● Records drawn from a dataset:
Segment Open
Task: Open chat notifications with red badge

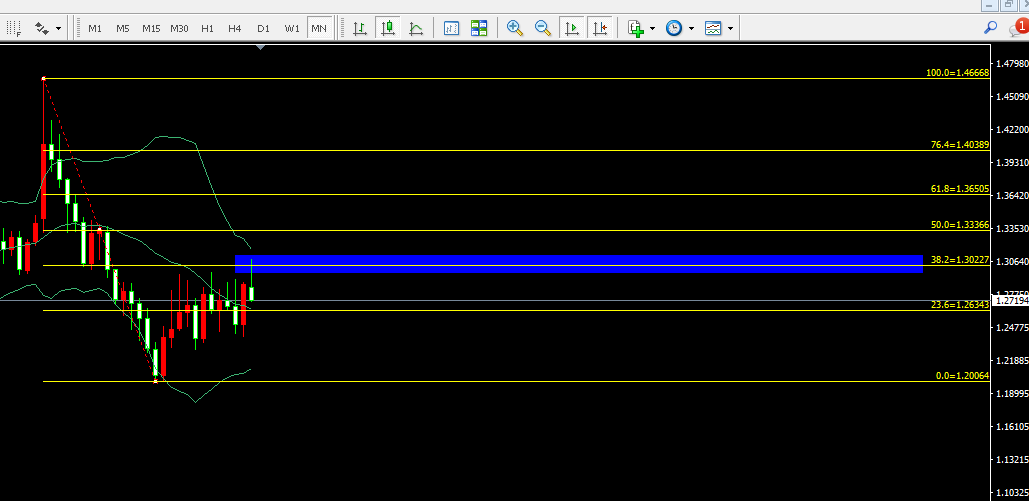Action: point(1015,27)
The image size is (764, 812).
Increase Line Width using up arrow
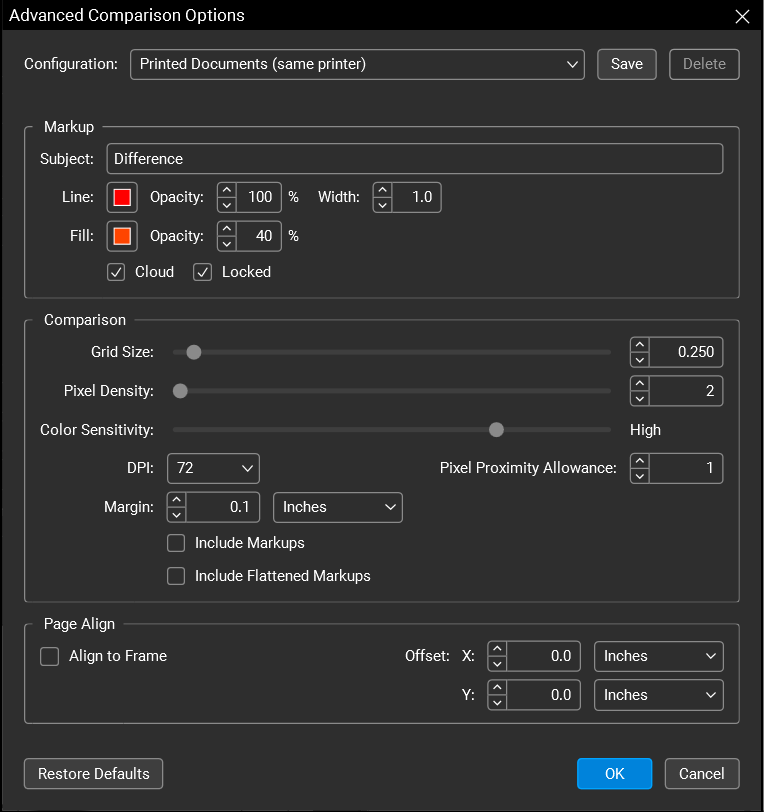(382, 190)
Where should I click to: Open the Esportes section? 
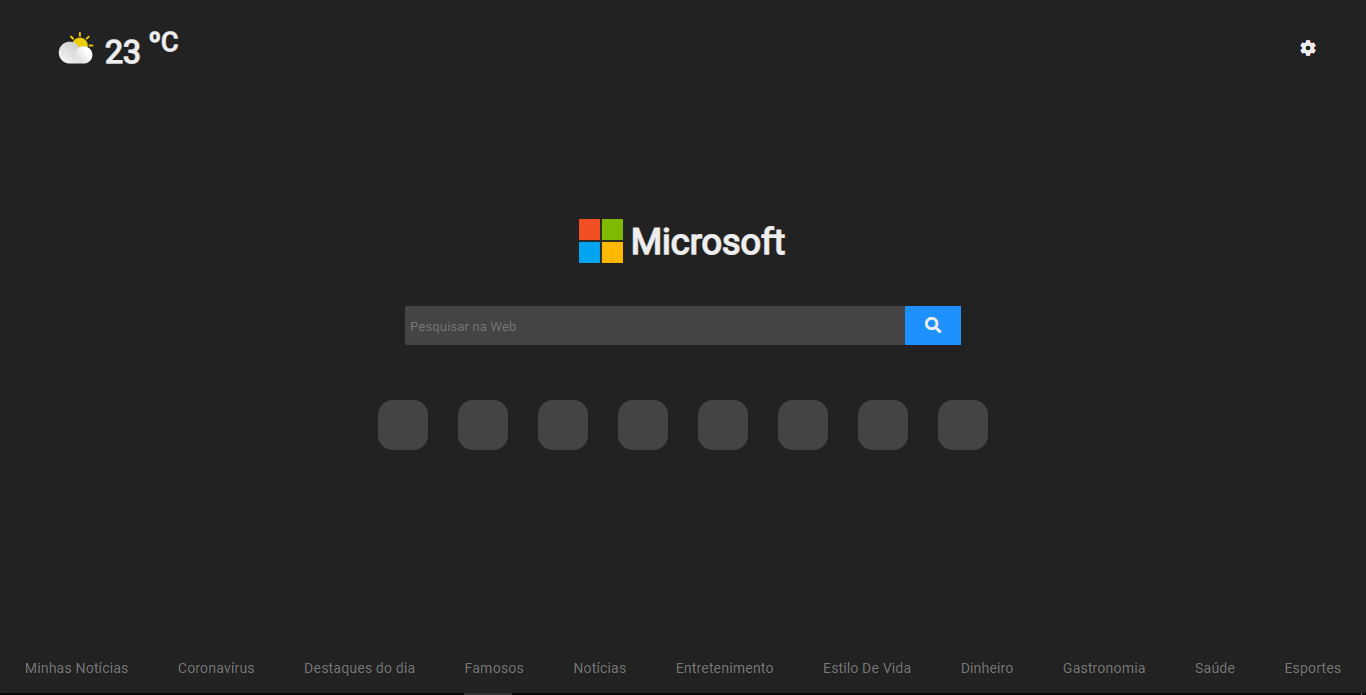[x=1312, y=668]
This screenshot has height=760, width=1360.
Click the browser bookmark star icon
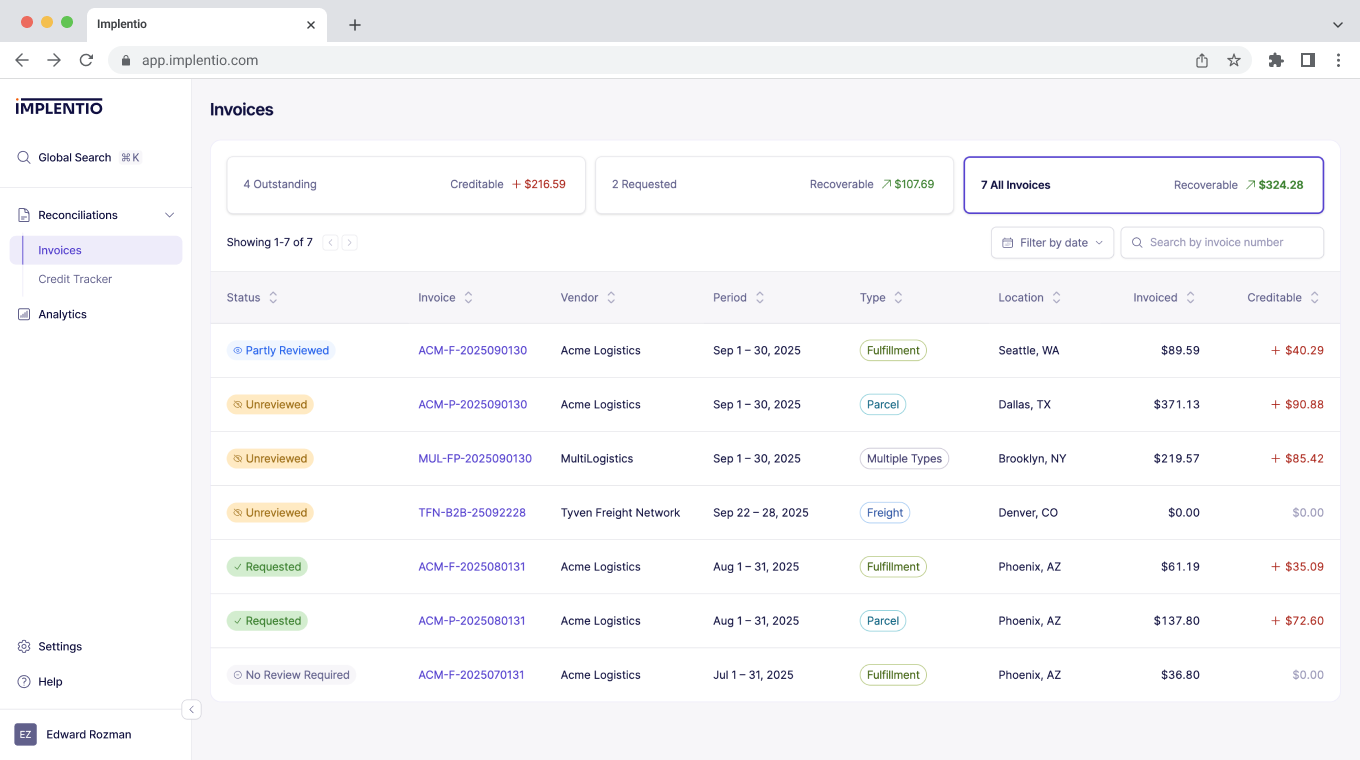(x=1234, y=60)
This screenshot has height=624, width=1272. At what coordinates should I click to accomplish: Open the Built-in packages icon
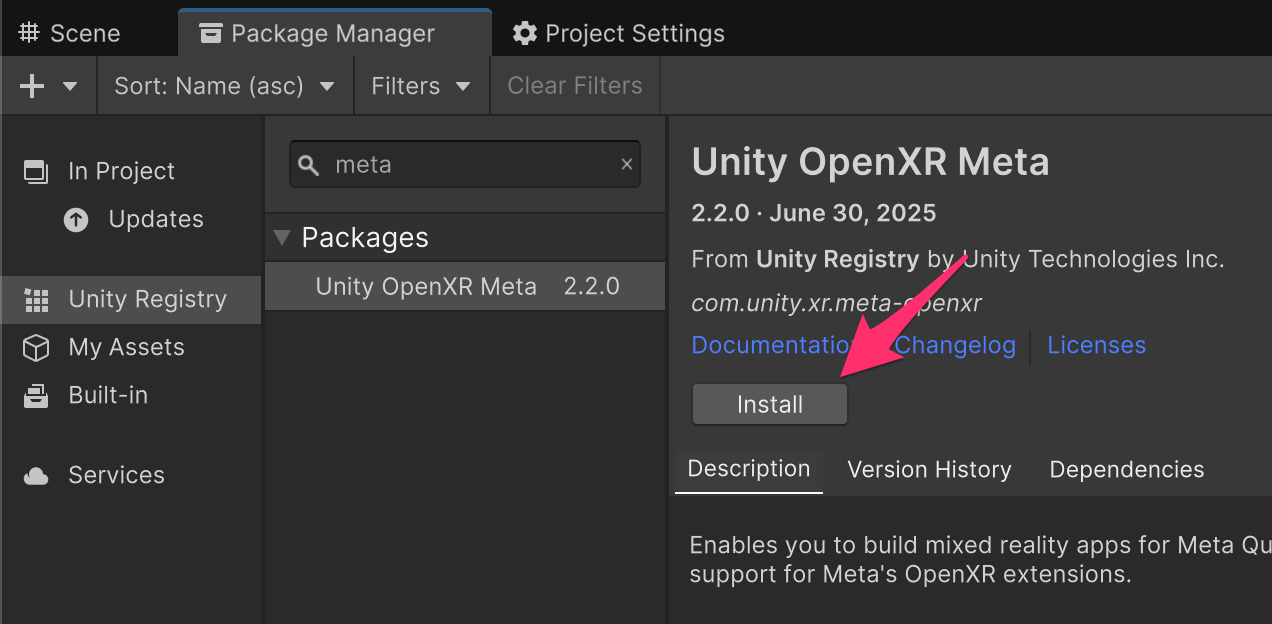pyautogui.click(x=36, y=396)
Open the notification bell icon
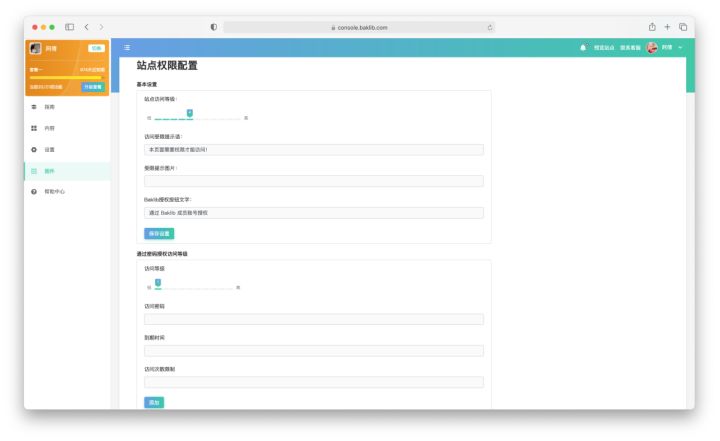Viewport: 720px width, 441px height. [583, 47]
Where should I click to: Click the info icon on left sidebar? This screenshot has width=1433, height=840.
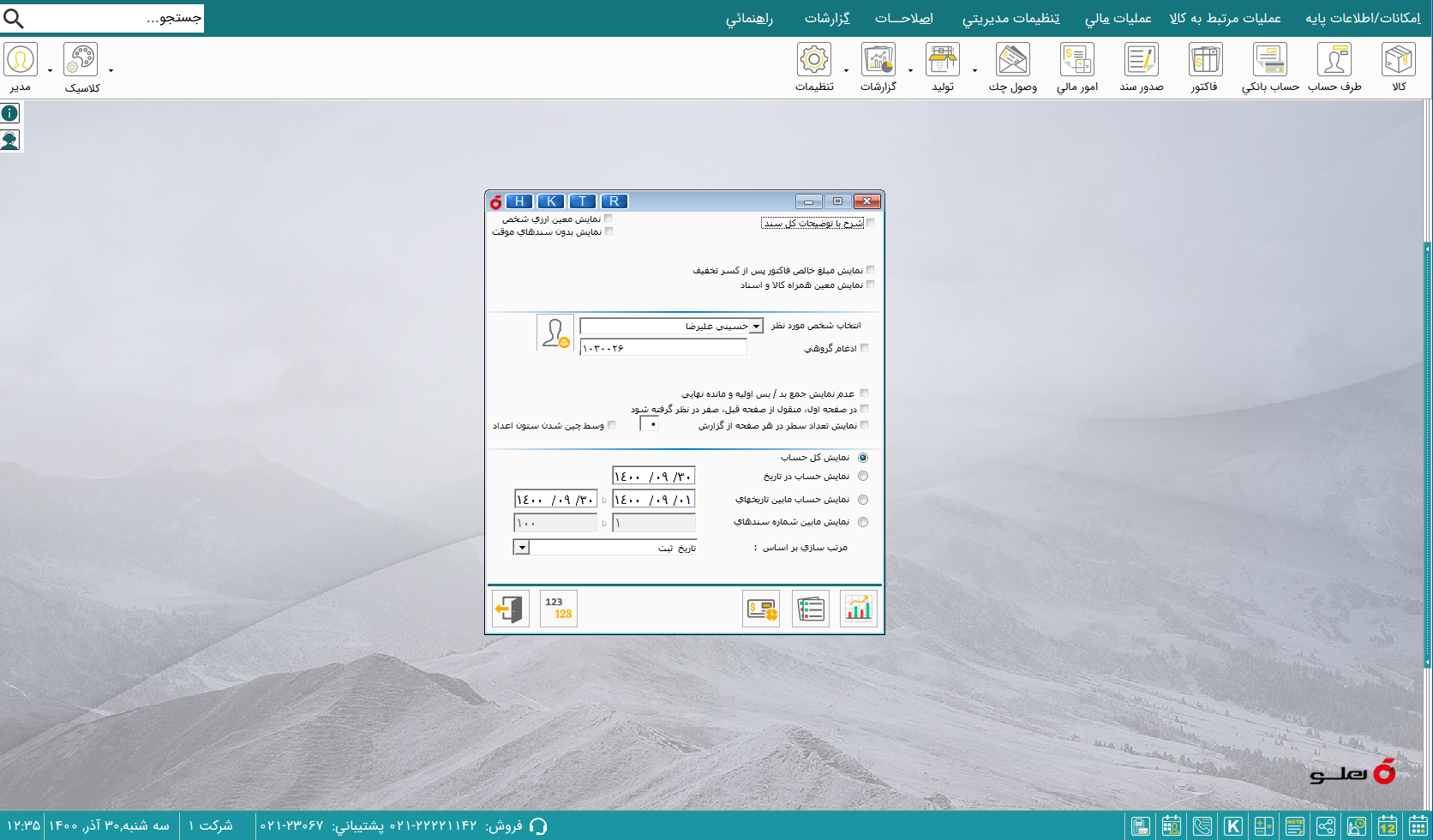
Segment Closed
Pictures are to be dropped, and the remaining data set down exactly.

Task: Open chat notifications with red badge

Action: point(1015,27)
The image size is (764, 812).
Increase Line Width using up arrow
(382, 190)
Where should I click to: Open the Esportes section? 
[x=1312, y=668]
This screenshot has height=760, width=1360.
Click the browser bookmark star icon
(x=1234, y=60)
This screenshot has height=624, width=1272. At what coordinates should I click to accomplish: Open the Built-in packages icon
pyautogui.click(x=36, y=396)
Open the notification bell icon
Viewport: 720px width, 441px height. [583, 47]
Where should I click to: Click the info icon on left sidebar? This screenshot has width=1433, height=840.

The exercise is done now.